(A run of records)
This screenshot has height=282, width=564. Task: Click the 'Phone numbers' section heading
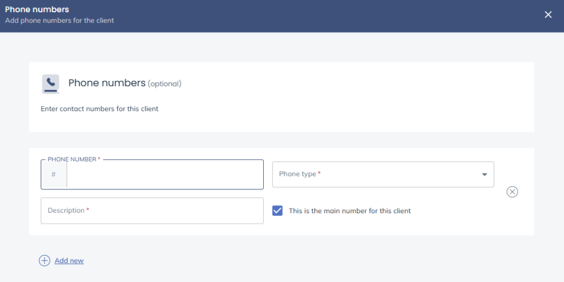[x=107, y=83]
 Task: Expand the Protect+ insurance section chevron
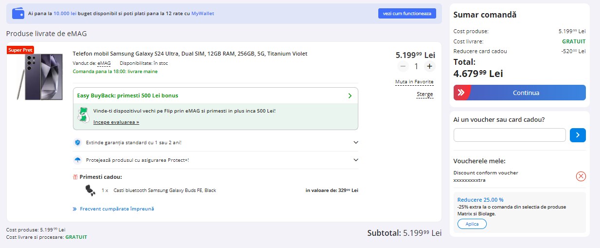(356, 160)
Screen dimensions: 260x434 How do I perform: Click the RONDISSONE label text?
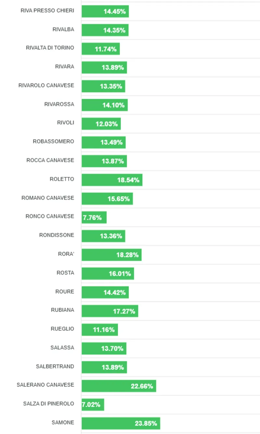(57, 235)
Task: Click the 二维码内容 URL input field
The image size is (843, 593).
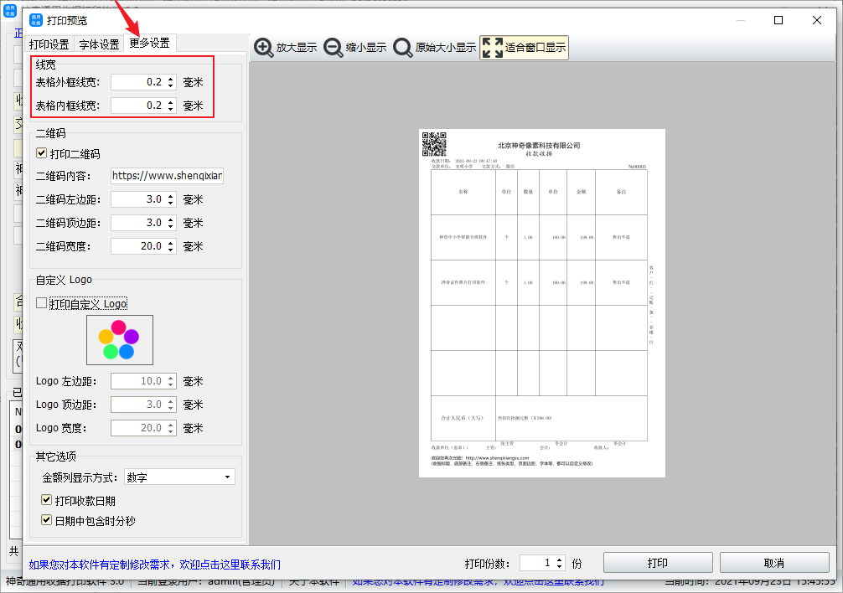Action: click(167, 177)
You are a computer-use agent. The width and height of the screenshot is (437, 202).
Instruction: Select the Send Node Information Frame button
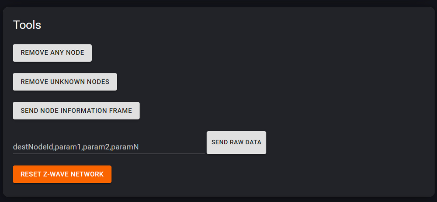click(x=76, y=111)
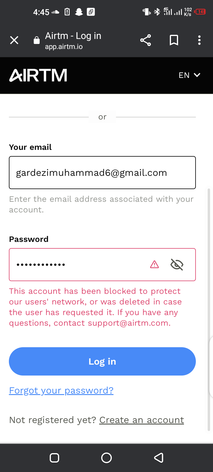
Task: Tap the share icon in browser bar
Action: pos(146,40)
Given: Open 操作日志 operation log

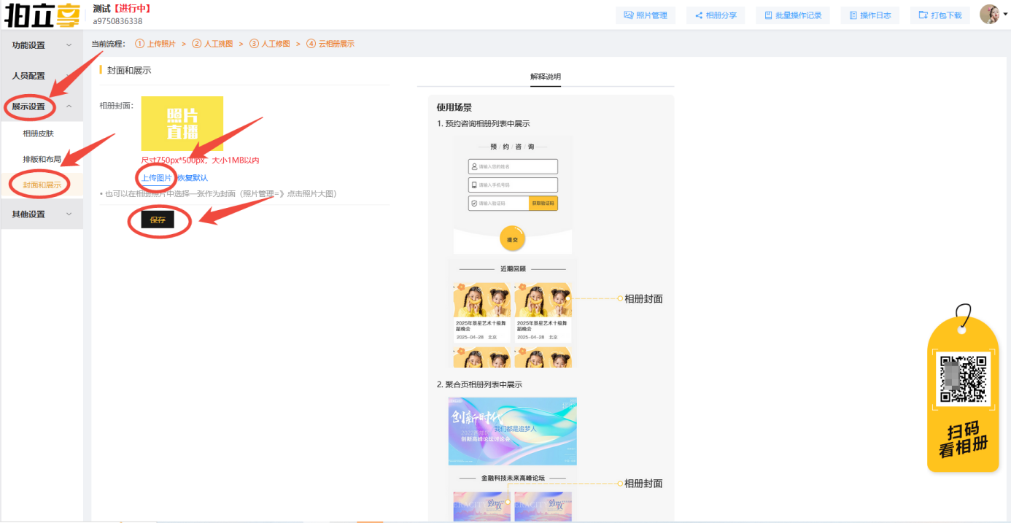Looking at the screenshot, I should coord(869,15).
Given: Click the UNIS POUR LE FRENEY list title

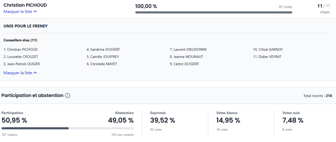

» **Aim**
Copy the whole listing above word for word, but leave out the pictures.

» **Solution to the exercise**
This screenshot has height=282, width=564. Task: Click the 'Phone numbers' section heading
[x=107, y=83]
 Task: Expand the Protect+ insurance section chevron
(356, 160)
Screen dimensions: 260x434 How do I perform: Click the RONDISSONE label text?
(57, 235)
Task: Click the 二维码内容 URL input field
The image size is (843, 593).
Action: click(167, 177)
You are a computer-use agent. The width and height of the screenshot is (437, 202).
Instruction: Select the Send Node Information Frame button
click(x=76, y=111)
Task: Tap the share icon in browser bar
Action: pos(146,40)
Given: Open 操作日志 operation log

Looking at the screenshot, I should coord(869,15).
Given: Click the UNIS POUR LE FRENEY list title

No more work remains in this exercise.